-- PROBLEM REQUIREMENTS --
To complete this task, print all the data below exactly but leave out the images.

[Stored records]

[Start of section]

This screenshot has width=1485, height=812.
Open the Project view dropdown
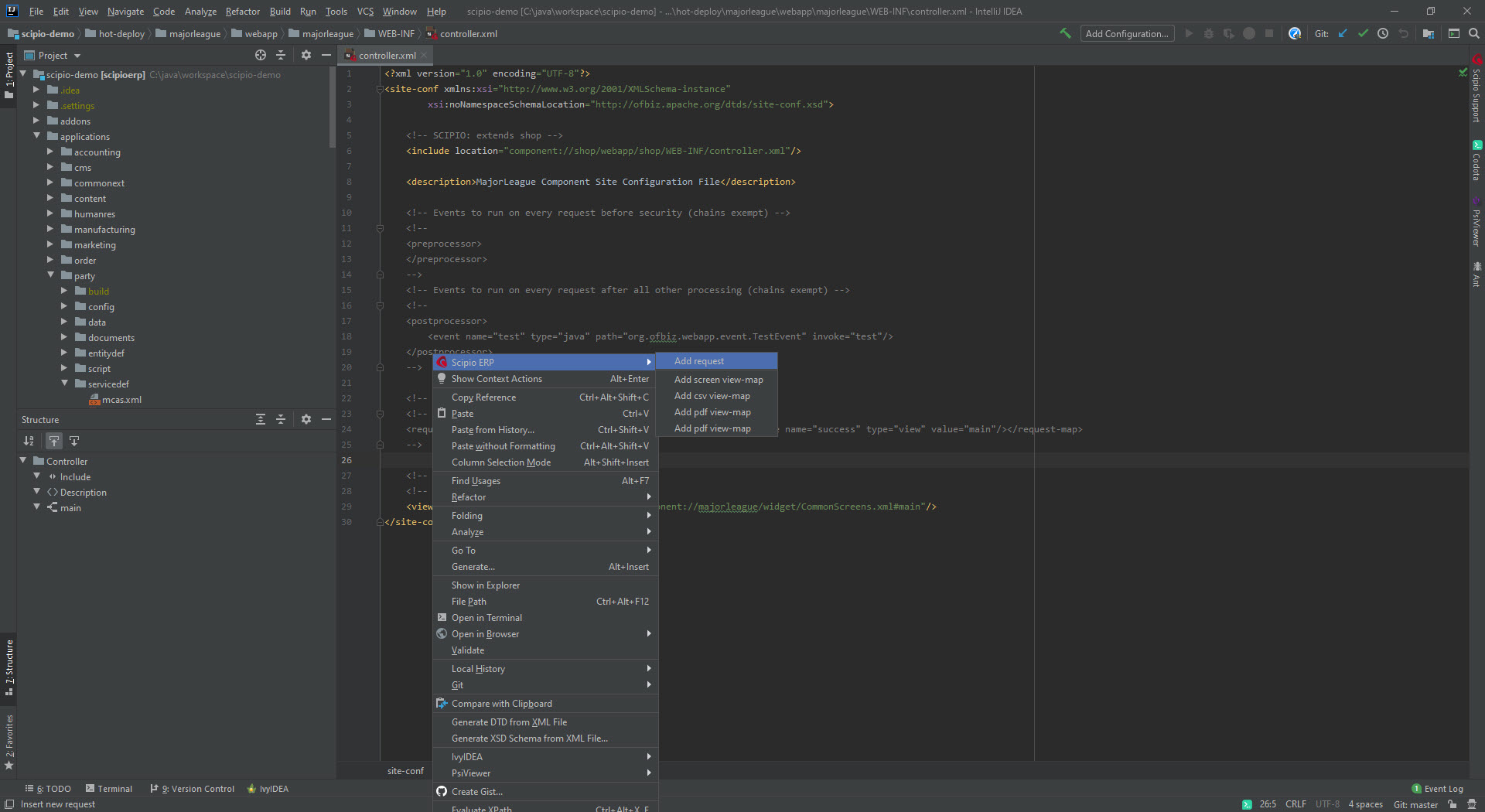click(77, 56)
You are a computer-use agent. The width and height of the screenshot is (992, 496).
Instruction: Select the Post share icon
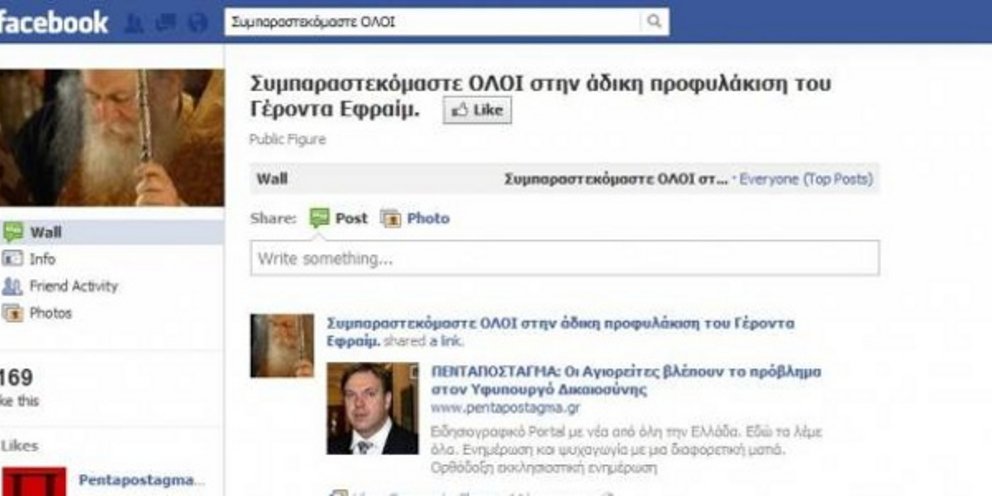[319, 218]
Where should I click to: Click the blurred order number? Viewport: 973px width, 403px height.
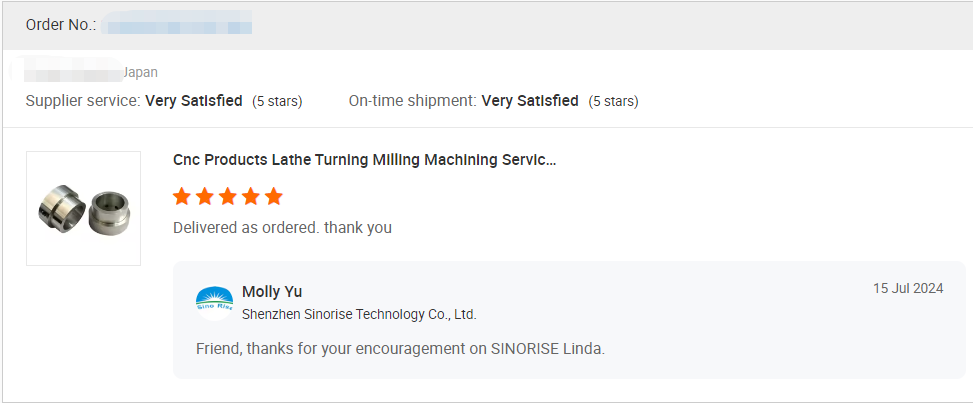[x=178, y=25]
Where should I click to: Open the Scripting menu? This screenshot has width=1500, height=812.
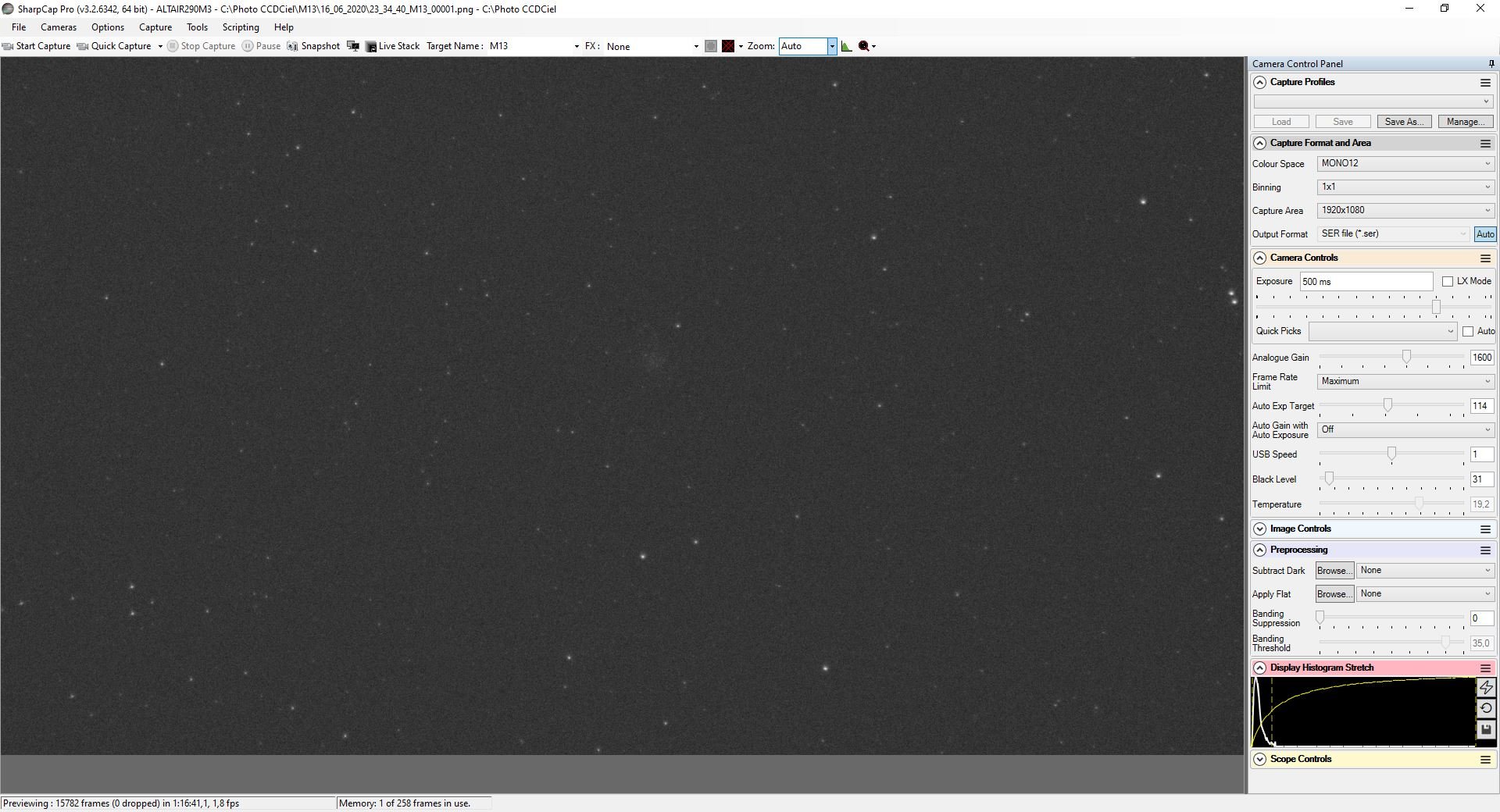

[End of section]

-- SOLVED EXERCISE --
This screenshot has width=1485, height=812.
Open the Project view dropdown
click(77, 56)
You are a computer-use agent. The width and height of the screenshot is (992, 496).
Instruction: Select the Post share icon
[319, 218]
Where should I click to: Click the blurred order number? Viewport: 973px width, 403px height.
[x=178, y=25]
Where should I click to: Open the Scripting menu? This screenshot has width=1500, height=812.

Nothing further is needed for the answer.